Vincent Almendros, Faire mouche

Vincent Almendros, Faire mouche

Que la montagne est laide

Dans ce carnet de retour au pays natal, la montagne – entre autres – est une garce. Elle au moins n’y est pour rien. Ce qui n’est pas le cas de la famille où le fils plus ou moins prodigue, de retour 20 ans après, est salué d’un simple « tiens,  voilà un revenant » par une mère en rien aimante, empoisonneuse à ses moments perdus et experte dans la préparation du lapin. Elle l’est autant que l’auteur lorsqu’il la décrit devant ses fourneaux de Saint-Fourneau en un morceau de bravoure, râble épique d’une telle fiction où personne ne semble craindre le regard de Dieu au sein de tribulations amères et drôles.
Traitée avec une maîtrise absolue et une économie de moyens, l’énormité de ce thriller des montagnes est délicieuse en son évocation des gens et des lieux. Le coin est glauque comme le peut être un village sans attrait au fond de vallée, lors du mois de janvier sous la pluie, à l’approche du crépuscule. Ce qui n’empêche par le lecteur d’aller de surprises en surprises et vers un meilleur du pire qui fait la fin du « moi » difficile.
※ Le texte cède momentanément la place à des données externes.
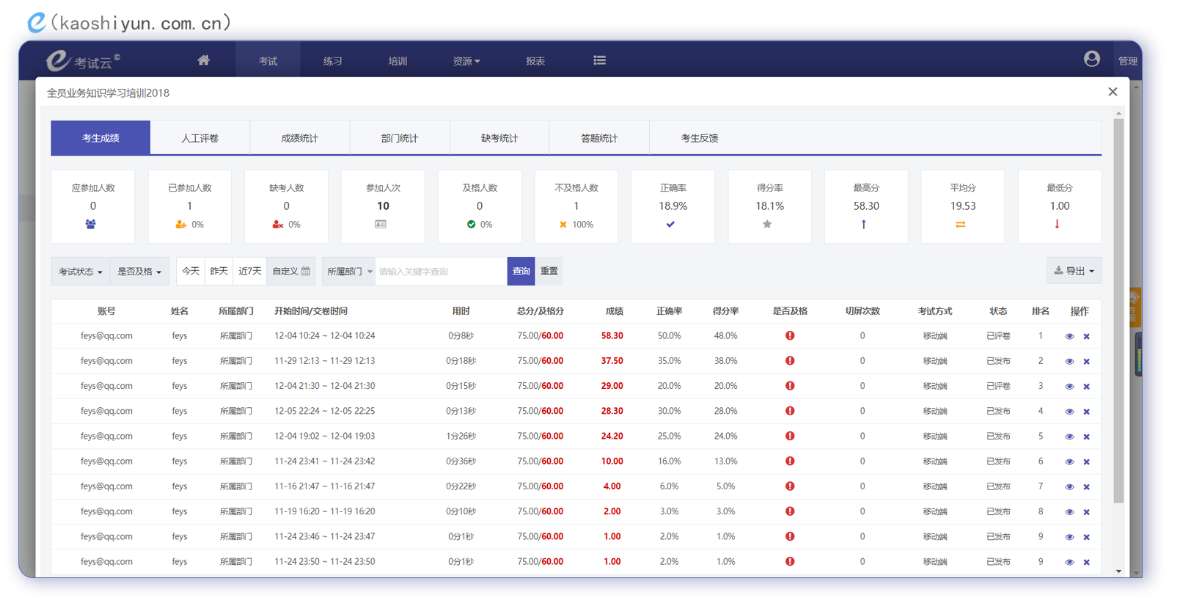1184x611 pixels.
Task: Expand the 考试状态 dropdown filter
Action: click(80, 272)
La bouffonnerie noire est troussée selon une désinvolture travaillée : toute ferveur y devient ridicule et les faveurs déplacées. Ce qui ne manque pas de saveur en ce sel de la terre où ceux qui sont bas de plafond ne sont pas les moins dangereux. Preuve que les grignoteurs de lapin peuvent transformer les cervelles humaines en rogaton.
Bref, un tel livre mérite tout à fait le label « Editions de Minuit ». Pinget et Beckett trouvent là un petit-fils. Il n’a pas encore totalement leur maîtrise mais il s’en tire mieux que bien. Le dérisoire n’est jamais surfait au sein d’une logique limpide mais tortueuse où la circulation des nuisibles se fait là sans coups férir. Du moins si l’on peut dire.

jean-paul gavard-perret

Vincent Almendros, Faire mouche, Editions de Minuit, 2018, 129 p. – 11,50 e.